Water quantity and quality issues
Wisconsin Central Sands
The Wisconsin Central Sands (WCS) exemplifies the scientific and political trajectory that the expansion of irrigated agriculture will take in the Midwest, especially in regions with unconfined glacial aquifers, prized aquatic ecosystems, and coarse agricultural soils. The WCS irrigates 80,000 hectares of corn, potato, pea, and bean crops, which require over 335 billion liters of groundwater to support a $450 million industry. WCS residents and tourists value these surface waters as ecosystems that support fishing, swimming, biodiversity, and spirituality. Prophetic hydrological studies in the late 1960s warned of future impacts to WCS surface waters if aquifer development for agriculture persisted, but these warnings went unheeded and the number of high-capacity wells in Wisconsin increased exponentially from less than 50 in 1960 to over 3800 in 2013, with the majority located in the WCS.

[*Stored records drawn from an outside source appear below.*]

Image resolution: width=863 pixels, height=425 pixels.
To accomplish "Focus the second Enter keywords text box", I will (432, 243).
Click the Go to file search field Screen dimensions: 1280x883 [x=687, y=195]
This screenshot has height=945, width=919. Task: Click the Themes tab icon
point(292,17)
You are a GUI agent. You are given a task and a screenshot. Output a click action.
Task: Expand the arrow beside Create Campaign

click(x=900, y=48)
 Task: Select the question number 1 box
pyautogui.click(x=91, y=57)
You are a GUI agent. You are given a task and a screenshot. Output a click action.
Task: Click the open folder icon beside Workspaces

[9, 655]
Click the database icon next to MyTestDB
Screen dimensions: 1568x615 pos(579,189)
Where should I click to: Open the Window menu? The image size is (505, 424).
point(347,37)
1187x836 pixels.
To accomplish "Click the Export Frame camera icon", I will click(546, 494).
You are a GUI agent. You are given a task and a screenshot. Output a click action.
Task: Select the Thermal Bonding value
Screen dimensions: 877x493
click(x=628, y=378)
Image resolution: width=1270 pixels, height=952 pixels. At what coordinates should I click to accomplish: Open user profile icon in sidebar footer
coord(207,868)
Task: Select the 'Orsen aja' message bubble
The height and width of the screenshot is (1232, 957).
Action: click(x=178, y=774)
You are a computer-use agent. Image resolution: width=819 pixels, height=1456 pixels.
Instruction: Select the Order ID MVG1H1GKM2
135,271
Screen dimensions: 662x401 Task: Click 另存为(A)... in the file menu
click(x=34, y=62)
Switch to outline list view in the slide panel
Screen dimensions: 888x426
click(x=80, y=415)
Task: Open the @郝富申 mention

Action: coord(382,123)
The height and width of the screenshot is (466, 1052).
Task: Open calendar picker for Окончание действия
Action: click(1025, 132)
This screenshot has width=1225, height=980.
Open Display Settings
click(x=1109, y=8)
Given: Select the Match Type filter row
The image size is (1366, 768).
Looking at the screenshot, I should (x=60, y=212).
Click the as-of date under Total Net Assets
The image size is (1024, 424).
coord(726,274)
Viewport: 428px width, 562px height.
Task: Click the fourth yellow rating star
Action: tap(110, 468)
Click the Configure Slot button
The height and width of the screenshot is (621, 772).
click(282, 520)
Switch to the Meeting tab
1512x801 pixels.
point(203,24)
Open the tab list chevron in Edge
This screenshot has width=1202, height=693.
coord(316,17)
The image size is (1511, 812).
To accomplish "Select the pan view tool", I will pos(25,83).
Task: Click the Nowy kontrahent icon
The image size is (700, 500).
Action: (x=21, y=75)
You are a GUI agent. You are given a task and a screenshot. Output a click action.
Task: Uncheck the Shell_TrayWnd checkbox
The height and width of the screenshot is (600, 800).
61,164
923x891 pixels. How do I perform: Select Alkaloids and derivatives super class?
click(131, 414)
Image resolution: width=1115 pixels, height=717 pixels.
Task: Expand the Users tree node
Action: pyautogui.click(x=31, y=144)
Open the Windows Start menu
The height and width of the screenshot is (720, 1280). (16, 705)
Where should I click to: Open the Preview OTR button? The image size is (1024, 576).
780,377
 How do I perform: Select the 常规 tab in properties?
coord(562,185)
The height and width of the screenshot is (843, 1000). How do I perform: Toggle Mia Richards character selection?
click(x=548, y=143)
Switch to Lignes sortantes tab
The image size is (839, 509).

There is a great need to manage consumptive groundwater use in the WCS in order to maximize crop water use efficiency (WUE), while maintaining healthy aquatic resources. Growers currently have two relatively untapped resources available to improve their WUE and reduce consumption of groundwater for irrigation: precision irrigation and irrigation scheduling.
Central Wisconsin’s need to increase crop WUE and protect its water resources in the face of a changing climate has outgrown the mainstream practice of subjectively irrigating based on intuition and experience alone. With projected changes in climate, precipitation will be distributed as sparser, heavier rain events that are less likely to be captured by the crop root zone. To build more resilient agricultural and freshwater ecosystems in a changing climate, WCS growers need evidence-based tools to face the challenge of growing more food with less water.
This research project, through a combination of grower participation, irrigation scheduling, field measurements and two numerical models, will address the following questions: (1) how much groundwater savings and WUE improvement occur through implementing precision and irrigation scheduling strategies? (2) How accurate is the Wisconsin Irrigation Scheduling Program (WISP) at simulating water loss below the root zone, and do more complex agroecosystem models (Agro-IBIS) perform better? (3) Given that many fields in the WCS have similar sandy soils with high hydraulic conductivity and low plant available water, how much intrafield delineation is required for precision management? We are in a uniquely qualified position to address these questions given the following recent accomplishments: (1) We can directly measure coupled water and carbon budgets in the WCS through a network of 25 lysimeters already installed (2013) and field tested in a companion project; (2) We have a long-term collaboration with a grower (Isherwood Farms) who is highly enthusiastic about implementing the best irrigation management practices; (3) We have previously mapped apparent soil electrical conductivity (EC), delineated intrafield water management zones, performed soil particle size analysis (PSA), and collected biophysical data from six fields to inform our proposed experimental design, objectives, and hypotheses; and (4) our research group is at the forefront of agroecosystem model development and implementation.
Lead scientists: Mallika Nocco, Kevin Masarik, Elizabeth McNamee, Cadan Cummings, and Chris Kucharik.